Women are twice as likely to develop late-onset Alzheimer’s disease (AD) as men, often attributed to women’s longevity. Recent evidence has emerged suggesting that gender-specific risk factors may drive this difference in addition to a longer lifespan. Attention has now shifted towards identifying the factors that put women at higher risk of late-onset AD. Once identified, these factors can be evaluated for potential modification through lifestyle changes or early medical intervention, or both. If modifiable, the time for prevention would likely be prior to the start of symptoms, possibly during midlife.
In a recent study, with support from Cure Alzheimer’s Fund, Dr. Lisa Mosconi of Weill Cornell Medicine and her team examined the late-onset risk factors associated most strongly with Alzheimer’s-related changes in the brains of cognitively normal middle-aged men and women.
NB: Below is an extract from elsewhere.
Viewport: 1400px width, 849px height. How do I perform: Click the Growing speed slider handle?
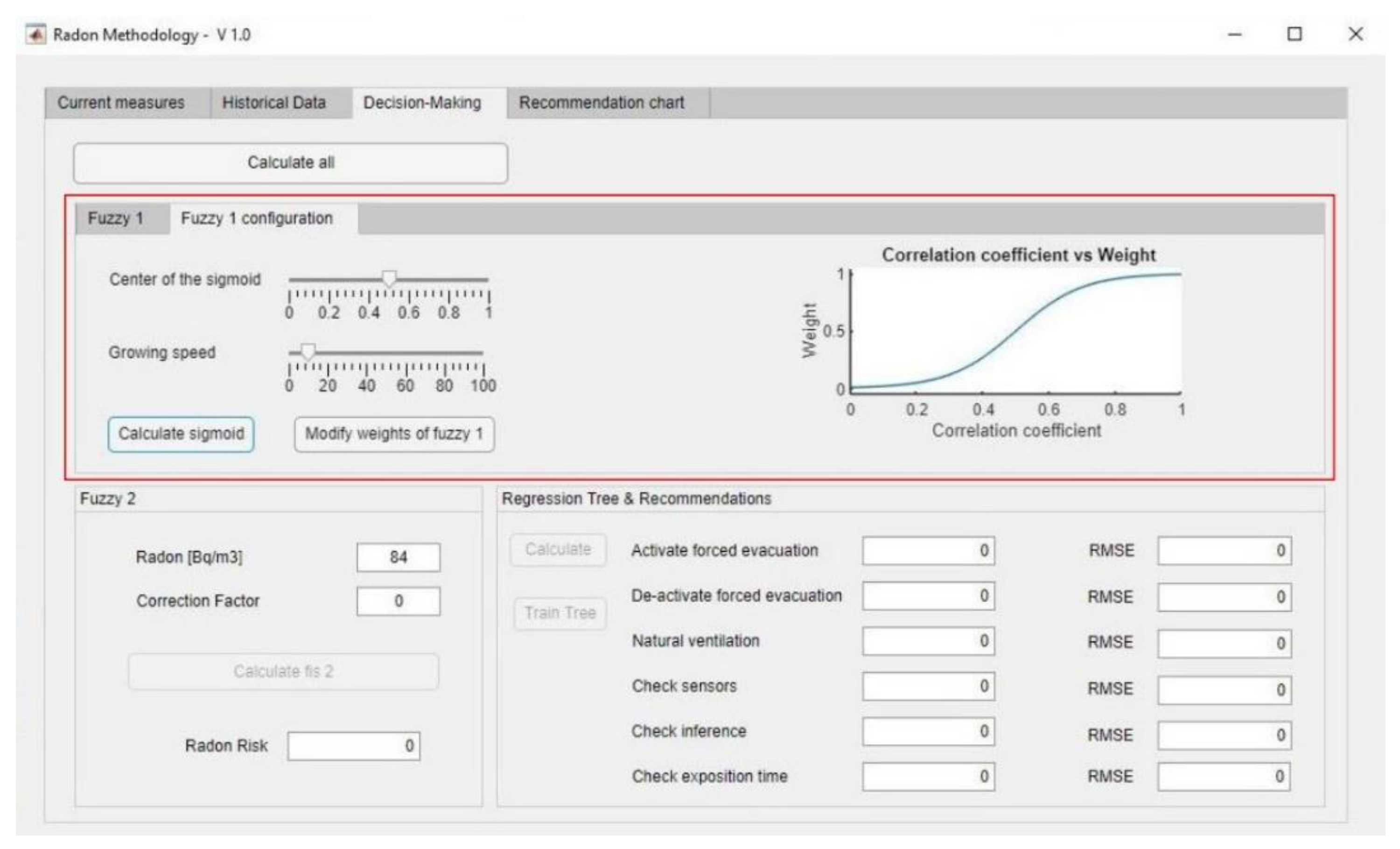[x=308, y=352]
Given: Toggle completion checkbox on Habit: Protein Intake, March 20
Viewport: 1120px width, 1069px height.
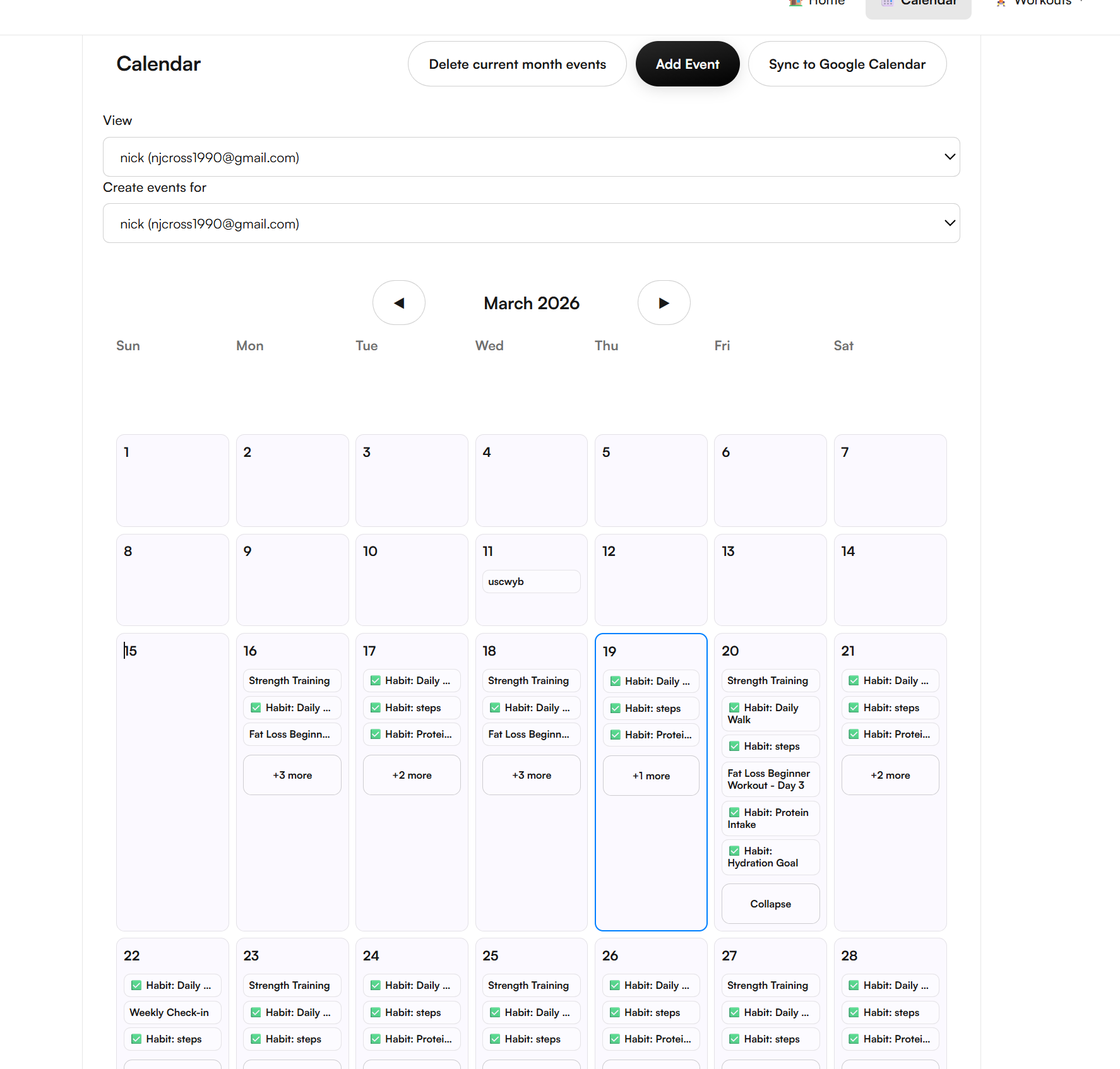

The results of the study appeared in the July 14, 2020 issue of the journal Neurology, a publication of the American Academy of Neurology.
The findings suggest that among a wide range of risk factors for late-onset AD, including depression, smoking, and AD family history, menopause status was second to female sex as most strongly associated with brain changes related to AD. Other strong associations were hormone therapy, thyroid disease, and hysterectomy status. The study included 85 women and 36 men between the ages of 40 and 65. The two gender groups did not differ by APOE4 status or family history of AD.
The researchers identified brain changes via amyloid PET scan detecting amyloid-beta levels, as well as FDG PET scan and structural MRI for detecting overall brain neurodegeneration. Results from the female and male groups that were matched for age (since age is the biggest risk factor of late-onset AD) showed that on average the women had 30% higher amyloid levels on the amyloid PET scans, 22% lower glucose metabolism on the FDG PET, and 11% lower grey and white matter volume detected by the MRI. The male group did not have any of the brain changes that were being examined, pointing to the fact that these were indeed female-specific.
Since the study participants had normal cognition, and the study was not designed to assess those that later experienced cognitive decline, more research would be needed to generalize the results. Dr. Mosconi is actively investigating why the menopause transition—both whether a woman has begun it and where she is along its spectrum—correlates with an increased risk of AD-related brain changes.